*The task*
Check every line of the data below for the word "agent". Copy the ones that have it.

*Data extracts*
☆ ☆ ☆

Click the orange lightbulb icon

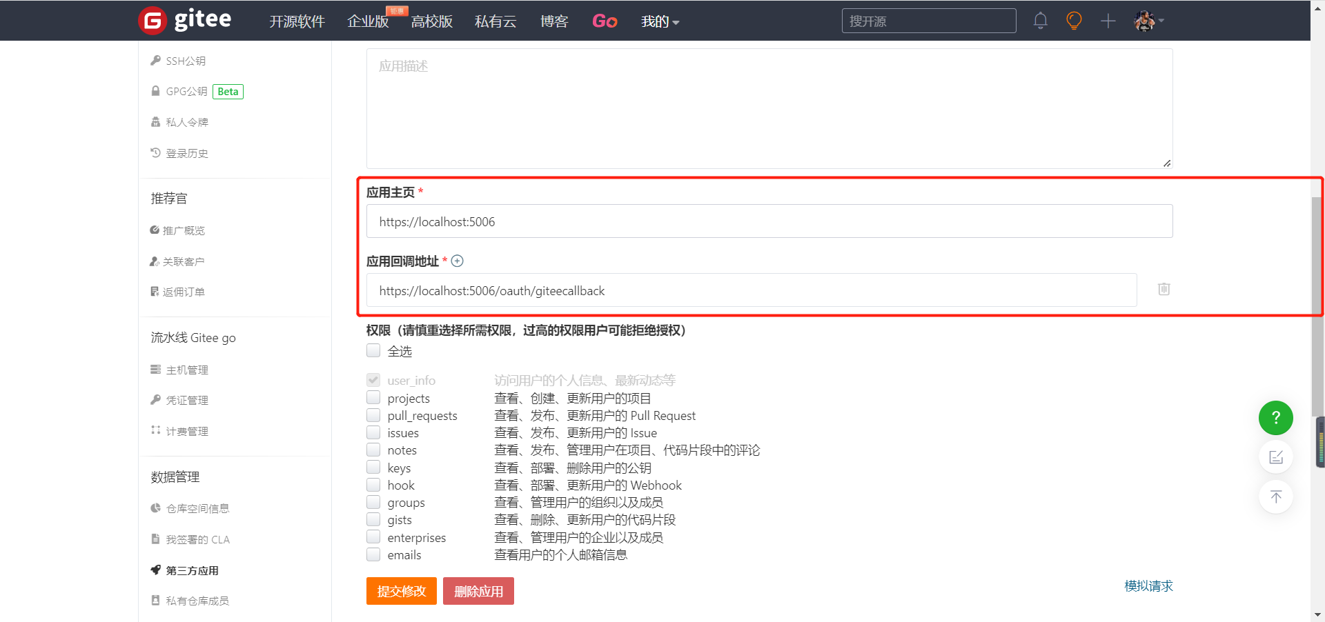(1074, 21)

☆ ☆ ☆

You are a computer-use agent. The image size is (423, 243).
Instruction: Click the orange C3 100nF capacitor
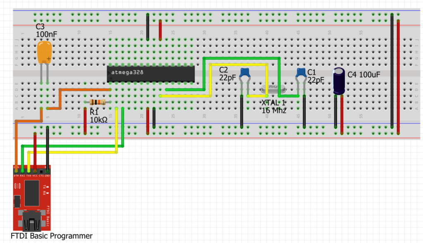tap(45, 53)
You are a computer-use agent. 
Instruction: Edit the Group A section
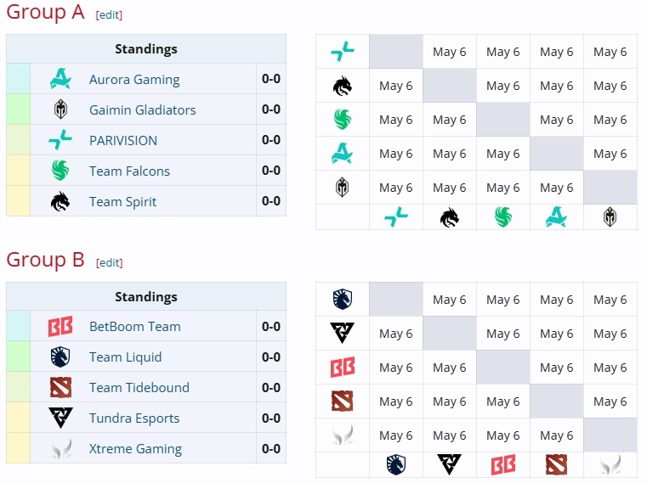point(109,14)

☆ ☆ ☆

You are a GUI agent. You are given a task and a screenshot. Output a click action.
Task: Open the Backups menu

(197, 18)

☆ ☆ ☆

*Response box*
You are a computer-use agent. The image size is (423, 243).
You are a computer-use agent. 
You are a GUI agent. You are given a task and a screenshot. Output a click action.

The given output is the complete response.